Organ transplant levels sustained across area despite pandemic

A report from NHS Blood and Transplant shows that 232 people in the East Midlands had their lives saved by an organ transplant, despite the strains that Covid-19 put on the NHS over the last year.

Saturday, 17th July 2021, 10:00 am

In total, 3,391 people in the UK had their lives saved thanks to 1,180 people donating their organs after death.

The Organ and Tissue Donation and Transplantation Annual Activity Report 2020/21 shows that levels were sustained, despite at the pandemic, at 75 per cent of normal deceased donation activity and around 80 per cent of normal transplant activity across the UK, which is testament to the strong foundation of altruism from families, support for donation across the UK and the dedication of clinical teams.

The number of patients registered on the active waiting list for a transplant in East Midlands fell to 303 at the end of March 2021.

Nottinghamshire's Stephen Papp recovering after his heart transplant.
Nottinghamshire's Stephen Papp recovering after his heart transplant.

However, this does not fully reflect the number of people who need an organ transplant.

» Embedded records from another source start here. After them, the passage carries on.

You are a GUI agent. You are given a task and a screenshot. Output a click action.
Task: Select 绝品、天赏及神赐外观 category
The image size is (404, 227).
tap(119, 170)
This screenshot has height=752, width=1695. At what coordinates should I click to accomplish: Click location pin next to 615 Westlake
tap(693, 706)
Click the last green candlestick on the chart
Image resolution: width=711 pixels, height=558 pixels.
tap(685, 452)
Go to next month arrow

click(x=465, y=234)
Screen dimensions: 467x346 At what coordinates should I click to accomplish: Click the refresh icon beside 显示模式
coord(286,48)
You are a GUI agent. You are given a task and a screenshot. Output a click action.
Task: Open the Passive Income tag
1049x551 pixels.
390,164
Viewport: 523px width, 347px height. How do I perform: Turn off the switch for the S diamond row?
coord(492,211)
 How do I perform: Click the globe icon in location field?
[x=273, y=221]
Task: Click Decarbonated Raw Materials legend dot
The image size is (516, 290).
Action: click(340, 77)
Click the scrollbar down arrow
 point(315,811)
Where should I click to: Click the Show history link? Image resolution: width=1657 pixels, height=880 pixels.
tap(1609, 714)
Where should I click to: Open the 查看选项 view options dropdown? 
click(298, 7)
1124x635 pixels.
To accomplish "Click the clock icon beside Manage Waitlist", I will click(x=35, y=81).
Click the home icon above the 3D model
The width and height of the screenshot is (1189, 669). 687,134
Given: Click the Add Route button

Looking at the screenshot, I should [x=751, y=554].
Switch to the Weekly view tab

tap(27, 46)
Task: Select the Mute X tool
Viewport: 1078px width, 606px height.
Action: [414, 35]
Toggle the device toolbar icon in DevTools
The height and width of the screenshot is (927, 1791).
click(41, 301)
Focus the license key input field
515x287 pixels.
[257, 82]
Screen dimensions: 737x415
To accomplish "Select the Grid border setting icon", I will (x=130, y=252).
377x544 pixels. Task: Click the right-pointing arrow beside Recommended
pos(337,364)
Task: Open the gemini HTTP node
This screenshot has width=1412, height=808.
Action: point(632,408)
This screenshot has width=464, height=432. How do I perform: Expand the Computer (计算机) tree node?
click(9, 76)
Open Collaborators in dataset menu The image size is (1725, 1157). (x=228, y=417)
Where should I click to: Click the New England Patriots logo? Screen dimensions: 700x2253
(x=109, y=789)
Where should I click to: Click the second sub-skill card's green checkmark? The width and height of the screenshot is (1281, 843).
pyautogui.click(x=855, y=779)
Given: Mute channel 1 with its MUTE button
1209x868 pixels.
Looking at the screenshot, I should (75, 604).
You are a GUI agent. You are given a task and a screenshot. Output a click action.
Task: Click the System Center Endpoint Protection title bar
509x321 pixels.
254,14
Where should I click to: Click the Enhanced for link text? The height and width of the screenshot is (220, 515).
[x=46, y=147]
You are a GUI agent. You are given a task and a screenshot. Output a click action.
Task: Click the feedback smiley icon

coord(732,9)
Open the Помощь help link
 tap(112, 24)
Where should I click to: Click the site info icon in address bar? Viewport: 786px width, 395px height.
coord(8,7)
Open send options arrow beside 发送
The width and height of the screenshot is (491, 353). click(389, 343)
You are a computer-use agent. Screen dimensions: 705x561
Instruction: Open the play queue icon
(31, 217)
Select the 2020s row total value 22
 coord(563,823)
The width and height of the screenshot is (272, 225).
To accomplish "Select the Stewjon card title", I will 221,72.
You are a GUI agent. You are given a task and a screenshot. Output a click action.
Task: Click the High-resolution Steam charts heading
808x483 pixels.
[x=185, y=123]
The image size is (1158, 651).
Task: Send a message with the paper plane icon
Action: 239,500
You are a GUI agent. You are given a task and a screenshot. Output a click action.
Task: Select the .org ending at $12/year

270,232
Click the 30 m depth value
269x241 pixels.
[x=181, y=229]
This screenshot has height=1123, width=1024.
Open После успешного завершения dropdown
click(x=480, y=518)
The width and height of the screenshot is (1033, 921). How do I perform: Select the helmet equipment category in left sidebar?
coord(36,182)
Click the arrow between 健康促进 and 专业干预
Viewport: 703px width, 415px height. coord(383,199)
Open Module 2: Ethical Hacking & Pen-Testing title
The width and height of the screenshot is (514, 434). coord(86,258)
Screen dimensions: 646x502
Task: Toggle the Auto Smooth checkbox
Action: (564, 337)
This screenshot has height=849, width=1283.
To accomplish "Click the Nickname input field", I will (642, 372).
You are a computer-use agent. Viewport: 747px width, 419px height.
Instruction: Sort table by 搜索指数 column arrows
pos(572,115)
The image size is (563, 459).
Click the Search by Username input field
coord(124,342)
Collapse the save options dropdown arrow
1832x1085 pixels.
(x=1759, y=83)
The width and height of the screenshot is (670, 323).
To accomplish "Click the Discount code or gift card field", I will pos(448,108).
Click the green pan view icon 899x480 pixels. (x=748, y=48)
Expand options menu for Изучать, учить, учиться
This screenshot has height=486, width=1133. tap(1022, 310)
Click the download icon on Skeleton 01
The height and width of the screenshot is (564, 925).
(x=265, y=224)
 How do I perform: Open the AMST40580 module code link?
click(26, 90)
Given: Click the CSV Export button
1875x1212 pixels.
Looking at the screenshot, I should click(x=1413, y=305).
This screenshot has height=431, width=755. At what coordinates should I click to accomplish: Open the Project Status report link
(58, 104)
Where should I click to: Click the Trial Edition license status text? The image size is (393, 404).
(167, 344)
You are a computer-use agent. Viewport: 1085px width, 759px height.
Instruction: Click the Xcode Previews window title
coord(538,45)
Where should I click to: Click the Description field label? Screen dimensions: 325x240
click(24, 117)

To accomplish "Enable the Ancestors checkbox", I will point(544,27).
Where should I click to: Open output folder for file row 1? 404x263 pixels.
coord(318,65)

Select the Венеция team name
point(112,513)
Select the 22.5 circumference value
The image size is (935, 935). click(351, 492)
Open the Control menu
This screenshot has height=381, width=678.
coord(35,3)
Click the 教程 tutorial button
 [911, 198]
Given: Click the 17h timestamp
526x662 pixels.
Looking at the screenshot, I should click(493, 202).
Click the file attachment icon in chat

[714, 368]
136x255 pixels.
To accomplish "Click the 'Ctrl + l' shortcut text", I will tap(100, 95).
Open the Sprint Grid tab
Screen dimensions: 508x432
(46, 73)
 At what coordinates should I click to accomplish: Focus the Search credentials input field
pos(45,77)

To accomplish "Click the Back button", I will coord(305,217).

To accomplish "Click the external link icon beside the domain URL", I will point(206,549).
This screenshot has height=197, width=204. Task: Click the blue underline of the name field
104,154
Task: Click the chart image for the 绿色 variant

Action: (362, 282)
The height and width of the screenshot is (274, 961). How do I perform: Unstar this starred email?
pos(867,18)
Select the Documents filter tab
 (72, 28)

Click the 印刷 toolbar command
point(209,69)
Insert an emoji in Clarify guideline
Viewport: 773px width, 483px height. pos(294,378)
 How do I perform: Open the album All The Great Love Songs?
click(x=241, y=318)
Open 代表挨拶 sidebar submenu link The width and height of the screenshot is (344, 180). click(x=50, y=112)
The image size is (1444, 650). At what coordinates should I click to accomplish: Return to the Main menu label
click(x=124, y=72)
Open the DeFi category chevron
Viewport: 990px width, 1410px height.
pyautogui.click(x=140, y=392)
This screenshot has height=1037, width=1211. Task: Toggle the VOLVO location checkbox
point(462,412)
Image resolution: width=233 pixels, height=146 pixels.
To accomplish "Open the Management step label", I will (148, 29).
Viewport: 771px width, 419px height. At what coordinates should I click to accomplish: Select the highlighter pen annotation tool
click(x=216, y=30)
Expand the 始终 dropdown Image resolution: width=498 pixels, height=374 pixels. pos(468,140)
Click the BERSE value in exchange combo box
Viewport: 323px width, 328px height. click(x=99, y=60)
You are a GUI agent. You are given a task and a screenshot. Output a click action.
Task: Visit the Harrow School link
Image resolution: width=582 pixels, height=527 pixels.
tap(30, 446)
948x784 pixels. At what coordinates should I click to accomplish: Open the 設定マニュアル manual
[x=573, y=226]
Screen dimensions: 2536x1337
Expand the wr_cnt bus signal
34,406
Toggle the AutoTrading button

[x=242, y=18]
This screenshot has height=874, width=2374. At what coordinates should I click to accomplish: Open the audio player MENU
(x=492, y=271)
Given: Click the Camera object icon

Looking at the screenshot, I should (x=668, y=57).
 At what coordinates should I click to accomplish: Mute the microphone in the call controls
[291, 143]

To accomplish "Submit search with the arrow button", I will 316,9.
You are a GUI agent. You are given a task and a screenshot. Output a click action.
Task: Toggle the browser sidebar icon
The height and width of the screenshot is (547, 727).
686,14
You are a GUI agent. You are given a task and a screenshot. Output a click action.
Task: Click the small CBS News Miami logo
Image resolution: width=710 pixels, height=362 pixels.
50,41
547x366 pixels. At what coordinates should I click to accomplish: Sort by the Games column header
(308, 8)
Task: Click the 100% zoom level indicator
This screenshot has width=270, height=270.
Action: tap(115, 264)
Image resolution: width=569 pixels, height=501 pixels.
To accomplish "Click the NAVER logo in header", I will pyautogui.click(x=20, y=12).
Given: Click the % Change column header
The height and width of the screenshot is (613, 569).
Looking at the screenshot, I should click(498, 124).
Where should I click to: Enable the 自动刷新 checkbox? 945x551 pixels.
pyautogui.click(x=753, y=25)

Many patients were removed from the transplant list or transplant programmes closed during the peak of the pandemic as it was riskier to carry out transplants and NHS resources were under extra pressure.

John Forsythe, medical director of organ and tissue donation and transplantation, at NHS Blood and Transplant, said: “This past year has been completely unprecedented in the history of the NHS, so the fact that 232 people in the East Midlands received an organ transplant is amazing.”

Nottinghamshire’s Stephen Papp is very active and sporty and has always worked in the fitness industry. Up until three years ago he hadn’t had any health problems. Then one day at the gym, Stephen had chest pains and thought he was having a heart attack. The father of four was rushed to hospital where he was diagnosed with dilated cardiomyopathy. Days later in April 2018 he was fitted with a Left Ventricular Assist Device as his heart was failing.

In 2020 he was told the right hand side of his heart was struggling and in June he was admitted to hospital to wait on the urgent heart transplant waiting list. In September last year, Stephen received a heart transplant and is already working hard to get back to all his physical activities as much as possible.

The 56-year-old says: “Being told I had a heart problem was a hard thing to swallow, it was a massive shock. I had a possible heart on my first day on the Jim Quick ward but they couldn’t use it.

“I had complications after my transplant, sepsis again and kidney problems and I spent two weeks in a coma. I was able to go home in November and I’ve kept going and building it up.”

John Forsythe continued: “We realise this has been a very worrying time for those patients who are waiting for a transplant and the families supporting those patients. We would like to reassure them that the recovery of organ donation and transplantation, both living and deceased, is well underway and deceased donation rates are back to pre-Covid levels thanks to the huge support of all those families who agree to donation and the clinical teams who work tirelessly to get the best outcome for patients.”